GOAL OF THE EXERCISE:
Reproduce exactly, and only, the lines below from the one containing "Instruction: Open the View demo link" through the one containing "Open find and".

INFORMATION SUPPLIED:
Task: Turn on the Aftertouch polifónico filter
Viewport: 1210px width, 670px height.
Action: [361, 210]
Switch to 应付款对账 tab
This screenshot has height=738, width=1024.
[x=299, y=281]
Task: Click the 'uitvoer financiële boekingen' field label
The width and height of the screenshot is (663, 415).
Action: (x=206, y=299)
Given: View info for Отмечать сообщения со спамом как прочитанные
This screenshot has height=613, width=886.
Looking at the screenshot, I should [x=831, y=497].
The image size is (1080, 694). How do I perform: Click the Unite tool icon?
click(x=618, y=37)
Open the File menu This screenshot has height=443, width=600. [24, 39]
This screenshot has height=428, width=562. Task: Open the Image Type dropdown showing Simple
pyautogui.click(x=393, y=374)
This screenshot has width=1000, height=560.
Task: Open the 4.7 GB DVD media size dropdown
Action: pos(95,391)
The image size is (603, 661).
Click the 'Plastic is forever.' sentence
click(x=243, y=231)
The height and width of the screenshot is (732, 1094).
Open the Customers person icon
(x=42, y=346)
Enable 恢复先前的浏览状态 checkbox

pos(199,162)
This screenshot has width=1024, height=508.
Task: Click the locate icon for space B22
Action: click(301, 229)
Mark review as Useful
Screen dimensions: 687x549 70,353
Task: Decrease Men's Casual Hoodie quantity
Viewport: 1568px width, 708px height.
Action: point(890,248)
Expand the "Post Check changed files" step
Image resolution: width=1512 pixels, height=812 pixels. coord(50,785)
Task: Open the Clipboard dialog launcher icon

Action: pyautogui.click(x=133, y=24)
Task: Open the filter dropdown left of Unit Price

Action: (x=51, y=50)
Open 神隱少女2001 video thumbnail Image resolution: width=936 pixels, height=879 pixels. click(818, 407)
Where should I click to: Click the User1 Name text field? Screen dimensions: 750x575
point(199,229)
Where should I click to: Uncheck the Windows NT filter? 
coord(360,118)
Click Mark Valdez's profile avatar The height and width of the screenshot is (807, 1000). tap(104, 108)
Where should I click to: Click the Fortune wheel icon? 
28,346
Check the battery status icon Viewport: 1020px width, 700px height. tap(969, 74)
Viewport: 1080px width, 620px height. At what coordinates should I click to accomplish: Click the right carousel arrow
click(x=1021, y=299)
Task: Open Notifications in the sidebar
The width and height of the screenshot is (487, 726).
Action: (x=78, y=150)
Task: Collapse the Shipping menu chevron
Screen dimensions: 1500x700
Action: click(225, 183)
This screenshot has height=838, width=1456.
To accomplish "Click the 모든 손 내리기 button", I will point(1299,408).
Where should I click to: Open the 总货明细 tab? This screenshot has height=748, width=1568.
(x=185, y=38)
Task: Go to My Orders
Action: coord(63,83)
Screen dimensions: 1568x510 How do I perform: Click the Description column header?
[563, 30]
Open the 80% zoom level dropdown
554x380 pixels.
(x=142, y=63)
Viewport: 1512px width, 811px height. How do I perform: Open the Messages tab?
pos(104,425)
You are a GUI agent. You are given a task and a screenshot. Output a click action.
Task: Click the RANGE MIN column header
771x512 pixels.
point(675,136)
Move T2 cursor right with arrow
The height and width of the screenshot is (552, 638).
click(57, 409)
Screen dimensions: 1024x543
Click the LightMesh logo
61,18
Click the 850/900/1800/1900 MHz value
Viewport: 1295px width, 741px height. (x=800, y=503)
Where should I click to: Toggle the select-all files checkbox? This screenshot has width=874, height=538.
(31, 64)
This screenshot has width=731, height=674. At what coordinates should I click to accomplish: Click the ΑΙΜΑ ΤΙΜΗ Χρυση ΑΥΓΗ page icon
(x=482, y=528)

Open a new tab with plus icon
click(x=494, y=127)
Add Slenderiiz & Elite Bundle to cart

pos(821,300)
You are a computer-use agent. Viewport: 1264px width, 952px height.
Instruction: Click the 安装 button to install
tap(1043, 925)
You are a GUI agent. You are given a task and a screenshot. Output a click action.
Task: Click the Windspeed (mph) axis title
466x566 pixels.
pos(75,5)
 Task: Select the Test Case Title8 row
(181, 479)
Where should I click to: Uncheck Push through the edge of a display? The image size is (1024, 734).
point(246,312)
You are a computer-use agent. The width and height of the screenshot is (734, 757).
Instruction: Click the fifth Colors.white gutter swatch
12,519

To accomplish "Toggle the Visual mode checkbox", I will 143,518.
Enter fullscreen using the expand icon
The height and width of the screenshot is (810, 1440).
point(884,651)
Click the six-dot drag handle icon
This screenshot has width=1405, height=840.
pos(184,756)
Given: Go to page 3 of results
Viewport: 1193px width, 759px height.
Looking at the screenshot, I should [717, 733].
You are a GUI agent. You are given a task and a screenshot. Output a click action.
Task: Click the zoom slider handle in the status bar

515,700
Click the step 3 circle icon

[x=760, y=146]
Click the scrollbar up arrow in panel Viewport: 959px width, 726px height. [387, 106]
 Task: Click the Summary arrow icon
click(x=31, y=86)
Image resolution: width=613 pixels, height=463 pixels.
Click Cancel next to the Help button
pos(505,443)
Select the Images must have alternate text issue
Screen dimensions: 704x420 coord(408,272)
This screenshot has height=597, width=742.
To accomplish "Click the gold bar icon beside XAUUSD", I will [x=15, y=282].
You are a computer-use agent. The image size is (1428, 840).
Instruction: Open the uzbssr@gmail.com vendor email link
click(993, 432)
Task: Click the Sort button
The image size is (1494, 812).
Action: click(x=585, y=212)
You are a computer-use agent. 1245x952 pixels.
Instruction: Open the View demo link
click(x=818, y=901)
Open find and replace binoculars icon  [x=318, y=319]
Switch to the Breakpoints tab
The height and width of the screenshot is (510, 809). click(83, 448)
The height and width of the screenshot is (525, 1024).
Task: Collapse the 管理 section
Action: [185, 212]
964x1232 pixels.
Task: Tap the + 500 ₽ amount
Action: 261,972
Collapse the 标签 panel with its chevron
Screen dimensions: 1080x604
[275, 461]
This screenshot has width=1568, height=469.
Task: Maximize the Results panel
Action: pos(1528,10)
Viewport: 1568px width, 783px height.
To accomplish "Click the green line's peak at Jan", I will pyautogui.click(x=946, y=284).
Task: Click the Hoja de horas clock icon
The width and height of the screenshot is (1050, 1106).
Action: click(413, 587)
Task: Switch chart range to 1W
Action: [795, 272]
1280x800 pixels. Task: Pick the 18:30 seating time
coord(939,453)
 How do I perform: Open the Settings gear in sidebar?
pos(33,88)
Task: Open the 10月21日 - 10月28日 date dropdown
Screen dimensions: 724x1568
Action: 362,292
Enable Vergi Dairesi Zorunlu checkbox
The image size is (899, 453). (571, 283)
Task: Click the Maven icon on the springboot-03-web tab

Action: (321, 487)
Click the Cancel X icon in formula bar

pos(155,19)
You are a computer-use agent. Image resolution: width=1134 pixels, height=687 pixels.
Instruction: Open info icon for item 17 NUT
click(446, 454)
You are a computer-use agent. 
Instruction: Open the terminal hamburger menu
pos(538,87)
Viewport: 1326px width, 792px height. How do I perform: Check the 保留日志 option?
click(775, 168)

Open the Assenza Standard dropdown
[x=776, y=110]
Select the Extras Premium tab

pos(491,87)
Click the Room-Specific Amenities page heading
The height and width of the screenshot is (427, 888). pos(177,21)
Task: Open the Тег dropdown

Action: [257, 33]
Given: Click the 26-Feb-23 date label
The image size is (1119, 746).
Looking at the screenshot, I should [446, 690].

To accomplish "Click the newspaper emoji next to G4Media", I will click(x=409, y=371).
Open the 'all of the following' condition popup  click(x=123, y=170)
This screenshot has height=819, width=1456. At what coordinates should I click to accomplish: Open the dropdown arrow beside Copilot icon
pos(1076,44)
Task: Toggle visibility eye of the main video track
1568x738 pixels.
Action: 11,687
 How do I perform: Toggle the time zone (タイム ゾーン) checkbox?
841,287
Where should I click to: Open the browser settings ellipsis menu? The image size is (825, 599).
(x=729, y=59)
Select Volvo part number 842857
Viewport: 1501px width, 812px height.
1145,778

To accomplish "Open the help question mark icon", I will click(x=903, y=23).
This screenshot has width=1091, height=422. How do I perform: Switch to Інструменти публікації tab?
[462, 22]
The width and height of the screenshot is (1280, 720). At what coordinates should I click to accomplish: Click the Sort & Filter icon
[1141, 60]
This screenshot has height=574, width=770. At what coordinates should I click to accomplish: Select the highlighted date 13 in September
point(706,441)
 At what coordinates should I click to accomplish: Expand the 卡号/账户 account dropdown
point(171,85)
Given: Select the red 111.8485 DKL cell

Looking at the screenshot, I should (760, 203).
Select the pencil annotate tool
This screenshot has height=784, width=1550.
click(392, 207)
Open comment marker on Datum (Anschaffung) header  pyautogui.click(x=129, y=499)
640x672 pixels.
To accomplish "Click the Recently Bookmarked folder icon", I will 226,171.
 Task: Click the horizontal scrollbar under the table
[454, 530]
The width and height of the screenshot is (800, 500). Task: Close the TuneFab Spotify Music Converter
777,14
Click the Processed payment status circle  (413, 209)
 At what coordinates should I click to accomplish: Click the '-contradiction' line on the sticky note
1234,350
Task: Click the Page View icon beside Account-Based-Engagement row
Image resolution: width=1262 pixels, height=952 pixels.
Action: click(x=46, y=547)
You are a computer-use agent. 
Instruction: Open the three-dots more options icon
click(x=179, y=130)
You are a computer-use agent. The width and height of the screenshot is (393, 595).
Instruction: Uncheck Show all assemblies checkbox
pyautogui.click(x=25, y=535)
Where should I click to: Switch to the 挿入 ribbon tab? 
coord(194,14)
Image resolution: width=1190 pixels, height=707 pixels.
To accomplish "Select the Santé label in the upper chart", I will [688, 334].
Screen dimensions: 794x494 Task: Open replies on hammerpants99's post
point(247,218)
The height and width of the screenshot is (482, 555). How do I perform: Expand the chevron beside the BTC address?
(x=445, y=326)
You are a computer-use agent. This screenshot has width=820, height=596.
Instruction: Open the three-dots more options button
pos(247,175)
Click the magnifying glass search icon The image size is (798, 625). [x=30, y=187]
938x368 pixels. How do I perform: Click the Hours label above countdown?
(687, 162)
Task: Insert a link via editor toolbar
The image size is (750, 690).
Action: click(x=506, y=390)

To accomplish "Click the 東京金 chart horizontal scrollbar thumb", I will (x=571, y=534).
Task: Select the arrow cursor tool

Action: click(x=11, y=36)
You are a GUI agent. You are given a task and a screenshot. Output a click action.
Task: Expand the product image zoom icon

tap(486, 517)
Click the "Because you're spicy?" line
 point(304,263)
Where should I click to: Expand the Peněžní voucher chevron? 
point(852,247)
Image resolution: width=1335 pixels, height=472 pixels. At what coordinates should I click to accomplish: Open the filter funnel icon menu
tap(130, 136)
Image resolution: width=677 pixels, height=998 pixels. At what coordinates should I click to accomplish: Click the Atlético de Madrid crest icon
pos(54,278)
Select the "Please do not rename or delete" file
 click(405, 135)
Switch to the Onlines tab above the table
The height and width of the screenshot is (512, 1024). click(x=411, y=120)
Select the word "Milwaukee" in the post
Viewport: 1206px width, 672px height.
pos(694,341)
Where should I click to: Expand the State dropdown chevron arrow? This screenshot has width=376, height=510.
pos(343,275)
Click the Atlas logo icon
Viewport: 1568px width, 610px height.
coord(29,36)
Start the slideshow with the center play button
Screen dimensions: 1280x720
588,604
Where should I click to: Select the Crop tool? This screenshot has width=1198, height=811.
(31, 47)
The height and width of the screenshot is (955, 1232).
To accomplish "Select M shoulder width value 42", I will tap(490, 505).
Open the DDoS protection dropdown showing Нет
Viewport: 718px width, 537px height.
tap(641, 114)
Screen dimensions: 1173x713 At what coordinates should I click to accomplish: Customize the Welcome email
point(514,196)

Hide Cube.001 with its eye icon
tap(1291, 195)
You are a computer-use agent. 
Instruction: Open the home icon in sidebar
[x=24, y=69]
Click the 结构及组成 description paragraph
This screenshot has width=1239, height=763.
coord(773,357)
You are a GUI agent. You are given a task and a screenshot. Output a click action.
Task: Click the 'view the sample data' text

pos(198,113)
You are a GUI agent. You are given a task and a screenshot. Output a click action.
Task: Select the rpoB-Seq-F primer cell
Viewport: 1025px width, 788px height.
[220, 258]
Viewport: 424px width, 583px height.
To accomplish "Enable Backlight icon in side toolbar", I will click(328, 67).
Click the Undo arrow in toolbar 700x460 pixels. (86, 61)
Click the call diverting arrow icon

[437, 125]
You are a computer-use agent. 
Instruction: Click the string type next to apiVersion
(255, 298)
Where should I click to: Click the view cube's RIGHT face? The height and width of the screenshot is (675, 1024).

EXERCISE RESPONSE:
Instruction: Open the View demo link
click(x=818, y=901)
Open find and replace binoculars icon  [x=318, y=319]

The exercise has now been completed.